═══ Supplied entries

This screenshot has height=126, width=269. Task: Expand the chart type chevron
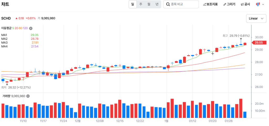263,4
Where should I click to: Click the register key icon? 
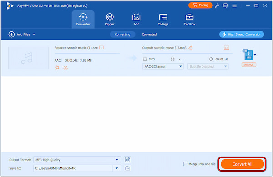(x=217, y=5)
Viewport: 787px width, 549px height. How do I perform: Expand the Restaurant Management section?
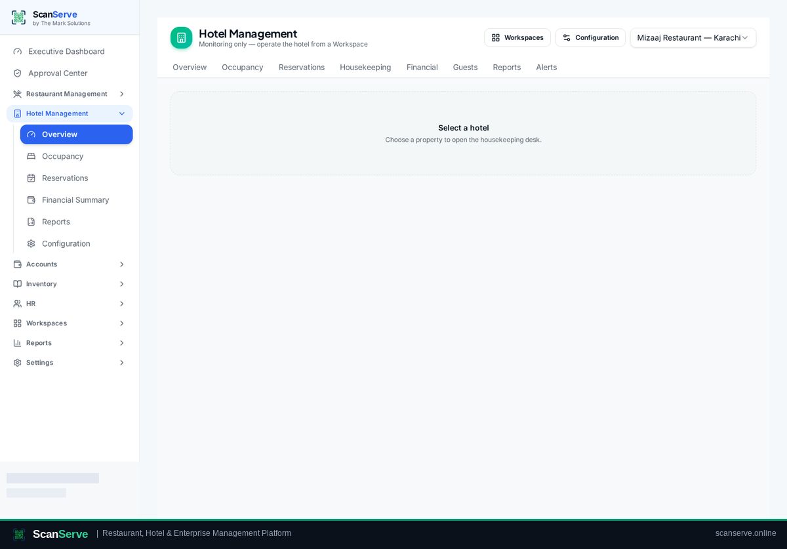click(70, 94)
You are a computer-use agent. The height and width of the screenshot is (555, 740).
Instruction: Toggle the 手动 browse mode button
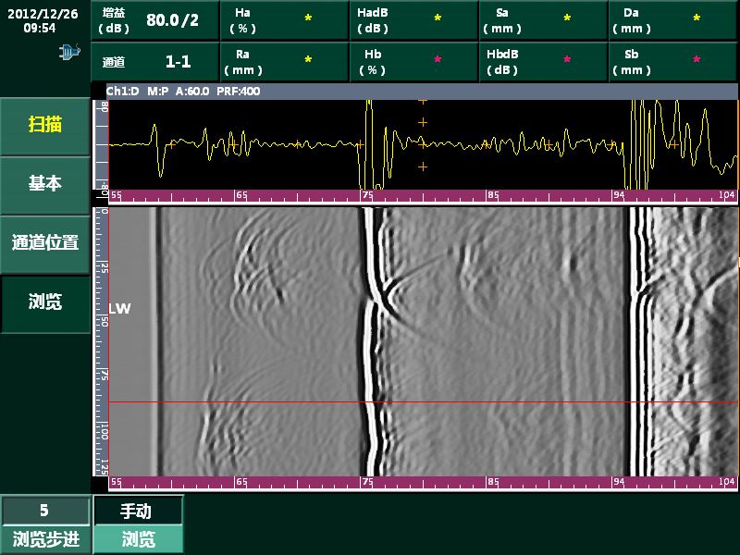pyautogui.click(x=138, y=511)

══════

■ Problem requirements
Where a picture appears in the data, omit it; restate the rest word for word.

■ Your solution
This screenshot has height=126, width=269. Task: Expand the chart type chevron
263,4
Where should I click to: Click the register key icon? 
(x=217, y=5)
Viewport: 787px width, 549px height. How do I perform: Expand the Restaurant Management section?
click(70, 94)
You are a computer-use agent. The height and width of the screenshot is (555, 740).
Instruction: Toggle the 手动 browse mode button
pyautogui.click(x=138, y=511)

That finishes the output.